## Requirement
Print all of the data exactly, but drop the pictures.

Data extracted from a collection:
=== Begin Enclosure ===

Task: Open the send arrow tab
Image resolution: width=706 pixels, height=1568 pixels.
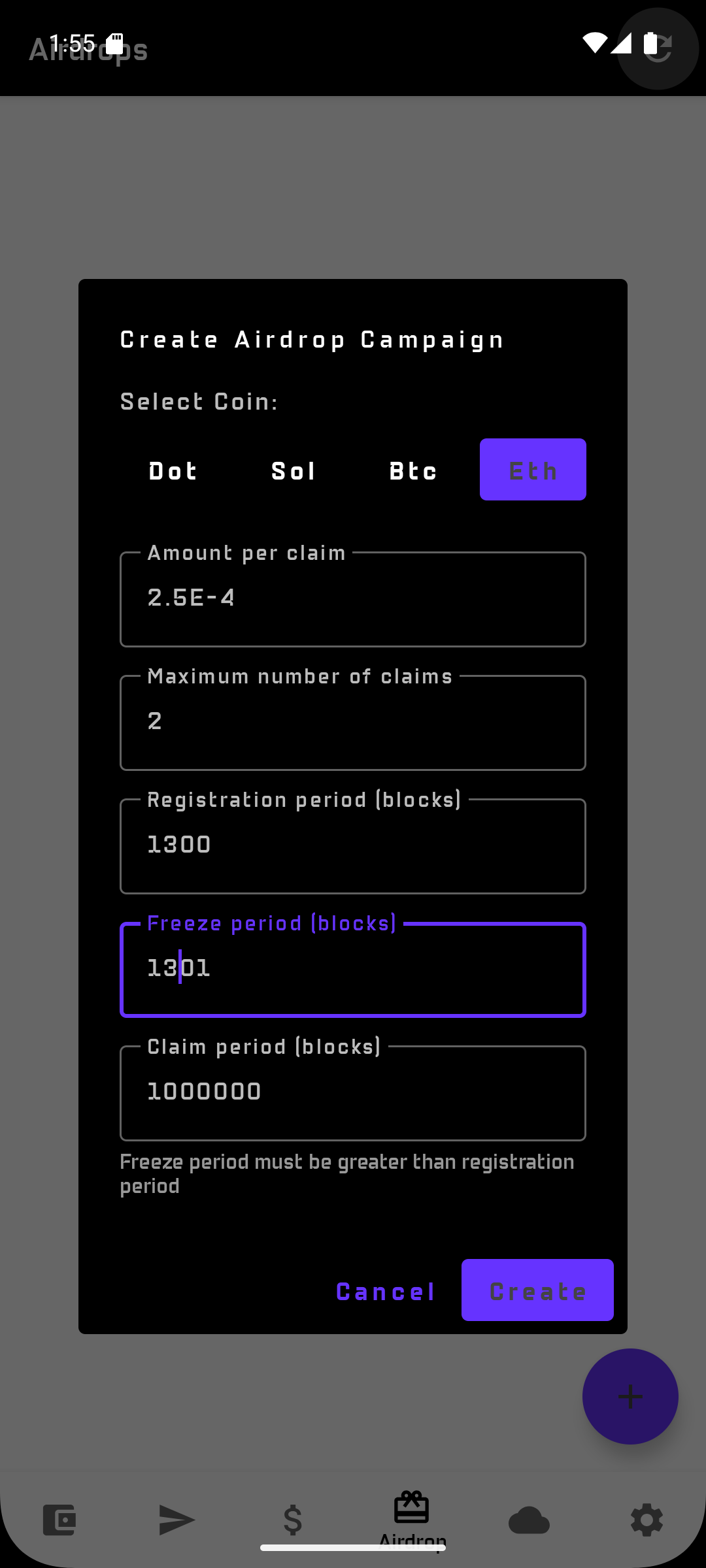Action: tap(176, 1520)
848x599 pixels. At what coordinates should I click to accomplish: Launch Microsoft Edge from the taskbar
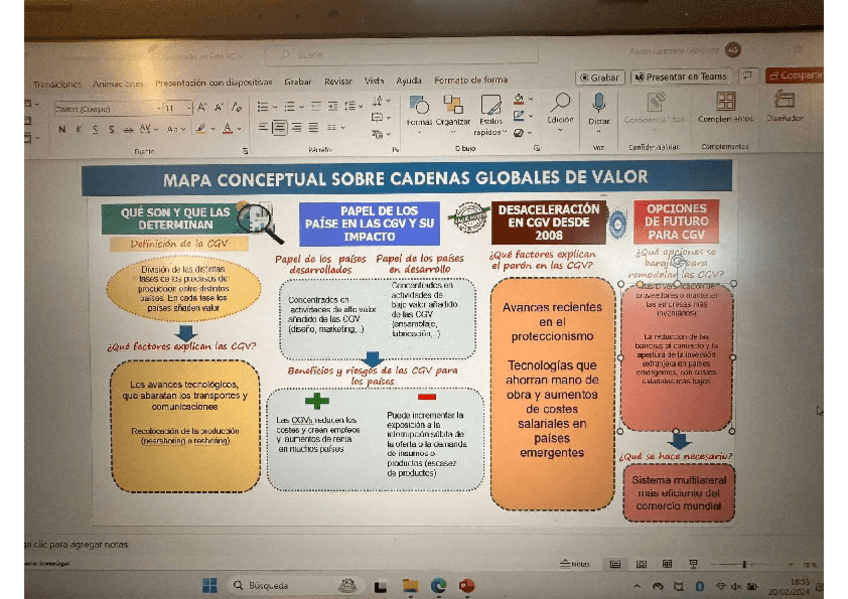438,585
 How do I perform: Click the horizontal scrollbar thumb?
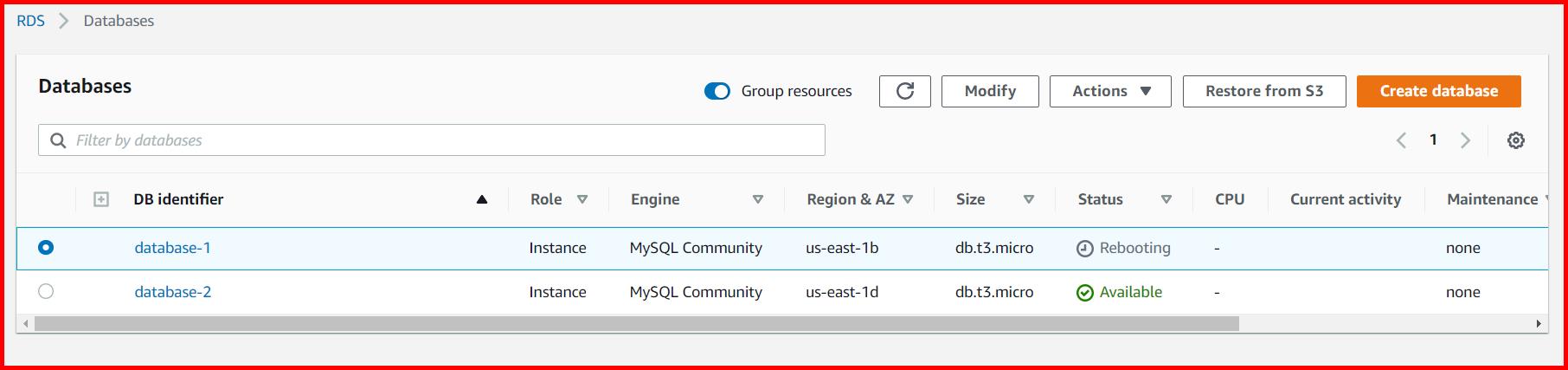click(x=636, y=324)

=== End Enclosure ===

## Response to this task
Task: Open the send arrow tab
Image resolution: width=706 pixels, height=1568 pixels.
Action: tap(176, 1520)
848x599 pixels. At what coordinates should I click to accomplish: Launch Microsoft Edge from the taskbar
438,585
 How do I perform: Click the horizontal scrollbar thumb?
click(x=636, y=324)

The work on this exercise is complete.